I got the impression that you felt that if someone had to write down an idea
to remember it, or if someone wasn't immediately capable of implementing an
idea, that the idea itself must not be worth saving or implementing. I didn't
get the impression that you were saying "this works for me, this might work
for you" -- rather, I heard (or saw) "the problem you're addressing is a non-
problem. tracking ideas is a wasted effort. period.". If that's not what you
meant to imply, apologies.

I don't think that your solution removes the issue at its source if the issue
is remembering ideas that you want to examine or implement in the future,
either. If the issue is only having those ideas on hand that you felt were
good enough that you remember them no matter what, then your solution works
fine. If that's not the issue, then your solution only works in the sense of
repainting the issue as a non-issue, unless I'm missing something fundamental
about what we've been talking about.

I don't disagree that most people overvalue their own ideas, that's pretty
inarguable.

I probably overreacted a bit -- as an explanation, this is a bit of a personal
topic for me. I struggle quite a bit with remembering to do things, or
remembering things I want to do -- and I also don't have very much time to
devote to pursuing what I think are good ideas.

Without a means for me to jot down stuff for me to think about or work on in
the future, I wouldn't ever come back to scratch any of the things that were
making me itch in the past -- and scratching those itches tends to be better
for more than just me.

This is probably partially because I, like a lot of "hacker types" am ADD. I
don't mention that as a crutch or anything, but it is something that went
undiagnosed in myself for a long time, and that definitely contributes to the
"problem". I can _not_ rely on my memory alone.

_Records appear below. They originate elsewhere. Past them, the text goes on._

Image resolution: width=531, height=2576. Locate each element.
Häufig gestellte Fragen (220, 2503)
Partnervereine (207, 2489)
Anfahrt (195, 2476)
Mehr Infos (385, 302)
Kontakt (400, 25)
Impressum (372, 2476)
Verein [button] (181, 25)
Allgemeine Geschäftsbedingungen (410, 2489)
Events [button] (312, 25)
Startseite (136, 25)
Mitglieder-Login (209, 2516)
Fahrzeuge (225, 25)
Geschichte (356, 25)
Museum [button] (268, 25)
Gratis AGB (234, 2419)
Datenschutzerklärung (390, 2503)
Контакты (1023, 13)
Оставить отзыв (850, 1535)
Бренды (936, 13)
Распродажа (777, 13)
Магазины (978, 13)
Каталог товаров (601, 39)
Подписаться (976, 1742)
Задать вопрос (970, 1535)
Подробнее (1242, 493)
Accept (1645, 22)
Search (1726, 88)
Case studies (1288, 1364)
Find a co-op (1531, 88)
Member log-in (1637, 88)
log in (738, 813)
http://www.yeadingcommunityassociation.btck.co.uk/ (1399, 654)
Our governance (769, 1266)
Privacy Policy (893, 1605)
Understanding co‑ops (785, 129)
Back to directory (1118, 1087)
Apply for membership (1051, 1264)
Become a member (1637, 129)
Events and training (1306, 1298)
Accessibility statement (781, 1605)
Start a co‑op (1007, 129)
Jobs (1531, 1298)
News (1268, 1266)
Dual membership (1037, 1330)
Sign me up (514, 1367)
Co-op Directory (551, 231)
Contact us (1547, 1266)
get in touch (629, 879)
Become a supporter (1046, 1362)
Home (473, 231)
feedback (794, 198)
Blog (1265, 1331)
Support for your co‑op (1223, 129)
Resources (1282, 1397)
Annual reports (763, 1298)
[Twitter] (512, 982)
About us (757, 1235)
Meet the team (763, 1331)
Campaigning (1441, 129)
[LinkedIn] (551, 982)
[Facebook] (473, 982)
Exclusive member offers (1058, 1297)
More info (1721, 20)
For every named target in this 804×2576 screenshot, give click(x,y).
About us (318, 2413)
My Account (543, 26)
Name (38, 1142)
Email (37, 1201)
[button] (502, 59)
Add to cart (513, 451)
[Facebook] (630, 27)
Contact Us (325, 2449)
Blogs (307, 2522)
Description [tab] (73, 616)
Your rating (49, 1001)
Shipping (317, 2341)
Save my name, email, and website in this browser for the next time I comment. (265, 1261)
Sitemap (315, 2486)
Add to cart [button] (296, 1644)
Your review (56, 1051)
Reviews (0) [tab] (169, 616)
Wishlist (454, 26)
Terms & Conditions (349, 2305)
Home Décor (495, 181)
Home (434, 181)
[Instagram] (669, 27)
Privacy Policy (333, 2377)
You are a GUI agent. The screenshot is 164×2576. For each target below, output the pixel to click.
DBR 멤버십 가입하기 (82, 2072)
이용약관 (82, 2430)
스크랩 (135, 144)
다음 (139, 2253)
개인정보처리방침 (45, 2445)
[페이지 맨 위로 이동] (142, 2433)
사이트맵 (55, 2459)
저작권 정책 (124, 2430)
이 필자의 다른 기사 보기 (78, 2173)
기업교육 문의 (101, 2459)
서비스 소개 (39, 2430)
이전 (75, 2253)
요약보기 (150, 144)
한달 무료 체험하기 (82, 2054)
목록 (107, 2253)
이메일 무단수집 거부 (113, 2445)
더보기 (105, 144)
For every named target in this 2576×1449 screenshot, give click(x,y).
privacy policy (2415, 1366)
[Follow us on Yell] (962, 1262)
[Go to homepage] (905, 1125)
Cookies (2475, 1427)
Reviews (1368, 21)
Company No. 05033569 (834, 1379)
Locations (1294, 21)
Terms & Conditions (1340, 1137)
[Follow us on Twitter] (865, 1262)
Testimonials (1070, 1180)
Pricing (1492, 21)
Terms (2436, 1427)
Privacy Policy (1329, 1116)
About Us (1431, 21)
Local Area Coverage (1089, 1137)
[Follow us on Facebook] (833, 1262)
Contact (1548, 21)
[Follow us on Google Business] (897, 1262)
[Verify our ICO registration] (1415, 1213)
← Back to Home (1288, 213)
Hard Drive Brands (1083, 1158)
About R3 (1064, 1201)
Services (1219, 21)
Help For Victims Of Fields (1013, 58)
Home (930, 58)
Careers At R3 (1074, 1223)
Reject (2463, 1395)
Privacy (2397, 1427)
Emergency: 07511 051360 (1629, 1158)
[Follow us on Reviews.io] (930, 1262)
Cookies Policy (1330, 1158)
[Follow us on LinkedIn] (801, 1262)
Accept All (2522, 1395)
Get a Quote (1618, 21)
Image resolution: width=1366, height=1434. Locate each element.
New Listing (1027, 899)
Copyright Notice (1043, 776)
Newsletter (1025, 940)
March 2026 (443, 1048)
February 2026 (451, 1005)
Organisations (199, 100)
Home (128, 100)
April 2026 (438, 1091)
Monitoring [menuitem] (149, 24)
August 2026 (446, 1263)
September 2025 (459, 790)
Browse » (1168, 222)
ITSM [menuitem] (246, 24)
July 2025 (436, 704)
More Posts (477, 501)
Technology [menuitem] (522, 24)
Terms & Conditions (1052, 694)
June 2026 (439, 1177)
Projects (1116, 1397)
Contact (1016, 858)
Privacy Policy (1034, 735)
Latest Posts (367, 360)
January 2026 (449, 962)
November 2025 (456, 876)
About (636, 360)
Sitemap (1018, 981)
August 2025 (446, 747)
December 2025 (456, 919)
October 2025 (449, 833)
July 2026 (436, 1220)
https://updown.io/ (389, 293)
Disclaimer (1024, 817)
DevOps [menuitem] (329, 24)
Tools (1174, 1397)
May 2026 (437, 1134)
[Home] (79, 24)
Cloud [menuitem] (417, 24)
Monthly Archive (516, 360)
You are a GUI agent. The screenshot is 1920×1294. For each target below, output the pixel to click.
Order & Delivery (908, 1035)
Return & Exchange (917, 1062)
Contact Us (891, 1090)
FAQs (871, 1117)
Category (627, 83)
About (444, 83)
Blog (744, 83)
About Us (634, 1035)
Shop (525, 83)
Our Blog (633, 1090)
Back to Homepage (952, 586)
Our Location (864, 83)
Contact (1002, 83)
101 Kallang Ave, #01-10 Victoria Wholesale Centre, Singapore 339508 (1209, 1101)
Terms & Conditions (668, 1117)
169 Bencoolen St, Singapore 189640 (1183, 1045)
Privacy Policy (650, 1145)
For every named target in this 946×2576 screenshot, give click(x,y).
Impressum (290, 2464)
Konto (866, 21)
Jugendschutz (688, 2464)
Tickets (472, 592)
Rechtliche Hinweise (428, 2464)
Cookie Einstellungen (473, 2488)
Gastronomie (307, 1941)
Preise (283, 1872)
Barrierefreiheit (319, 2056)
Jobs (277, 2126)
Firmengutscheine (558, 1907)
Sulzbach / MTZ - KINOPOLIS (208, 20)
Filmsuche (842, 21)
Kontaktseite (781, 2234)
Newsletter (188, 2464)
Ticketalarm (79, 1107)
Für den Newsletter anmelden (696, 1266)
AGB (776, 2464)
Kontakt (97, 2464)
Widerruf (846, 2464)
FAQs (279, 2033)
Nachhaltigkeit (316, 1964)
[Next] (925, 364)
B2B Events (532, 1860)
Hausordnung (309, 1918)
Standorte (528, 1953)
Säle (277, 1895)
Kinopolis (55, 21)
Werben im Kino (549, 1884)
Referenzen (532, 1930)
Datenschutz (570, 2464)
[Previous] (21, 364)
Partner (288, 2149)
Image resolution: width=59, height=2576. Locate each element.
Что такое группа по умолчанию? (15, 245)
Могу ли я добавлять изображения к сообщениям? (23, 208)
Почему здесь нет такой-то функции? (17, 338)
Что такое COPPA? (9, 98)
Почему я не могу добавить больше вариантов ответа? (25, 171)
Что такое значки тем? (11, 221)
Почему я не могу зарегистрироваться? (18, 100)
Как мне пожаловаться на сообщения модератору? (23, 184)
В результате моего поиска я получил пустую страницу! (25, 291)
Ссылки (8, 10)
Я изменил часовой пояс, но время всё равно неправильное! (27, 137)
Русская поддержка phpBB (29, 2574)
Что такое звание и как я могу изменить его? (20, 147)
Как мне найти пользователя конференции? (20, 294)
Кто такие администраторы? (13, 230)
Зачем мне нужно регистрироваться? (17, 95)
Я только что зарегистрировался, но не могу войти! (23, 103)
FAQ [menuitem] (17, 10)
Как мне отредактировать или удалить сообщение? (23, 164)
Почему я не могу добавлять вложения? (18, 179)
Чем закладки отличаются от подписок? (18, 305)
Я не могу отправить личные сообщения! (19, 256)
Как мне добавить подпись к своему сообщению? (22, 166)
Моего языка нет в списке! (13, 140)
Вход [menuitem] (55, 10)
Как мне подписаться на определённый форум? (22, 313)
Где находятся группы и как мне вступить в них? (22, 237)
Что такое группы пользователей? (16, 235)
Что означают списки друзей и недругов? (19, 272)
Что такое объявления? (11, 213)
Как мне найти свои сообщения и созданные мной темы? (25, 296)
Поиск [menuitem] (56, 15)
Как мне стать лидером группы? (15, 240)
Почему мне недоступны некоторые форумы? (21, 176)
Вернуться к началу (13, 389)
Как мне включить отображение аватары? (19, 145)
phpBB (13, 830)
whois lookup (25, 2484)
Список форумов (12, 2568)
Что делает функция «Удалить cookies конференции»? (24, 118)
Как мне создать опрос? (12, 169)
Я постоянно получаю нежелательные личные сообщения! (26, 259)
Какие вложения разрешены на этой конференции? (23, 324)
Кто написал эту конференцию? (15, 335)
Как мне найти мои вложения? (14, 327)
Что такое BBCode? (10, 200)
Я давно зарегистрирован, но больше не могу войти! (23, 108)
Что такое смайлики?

I can't really express the difference in how I'm able to "be productive" when
I'm medicated and have a system for idea tracking versus whenever either of
those are not present. It's a big, tangible difference, and this is the case
for a lot of developers I know even when you take medication and ADD out of
the picture.

Perhaps another semantic thing that should be mentioned is that the _vast_
majority of my ideas are "change functionality of library X to include Y",
"write script to do Z", "little app that does this", "configure app FOO to
work with input BAR". I'm not necessarily talking about larger ideas.

Anyhow, I hope that clears some stuff up.

------
Random_Person
I keep a smallish (3x5"?) leather-bound mead journal (the ones with graph
paper) in my cargo pants and a Pilot G-2 gel pencil in my left pocket.
Everything goes in said journal. Ideas, information, sketches, IP information
of the schools I work in...

It's batteries never run down.

It's memory never becomes corrupt.

I don't have to transfer the information when I perform a system upgrade.

I have access to it while in remote locations (hunting/fishing/hiking-- I have
a lot of ideas in the middle of nowhere.)

It has a .5 second boot time and auto-loads notepad.

I'm very rarely without my cargo pants/shorts.

------
phpnode
I have a really long list of business ideas in a .txt file 99.9% of which I'll
never get round to implementing. An idea worth doing will stick in your head
and eat away at you til you've accomplished it, a poor idea, not so much.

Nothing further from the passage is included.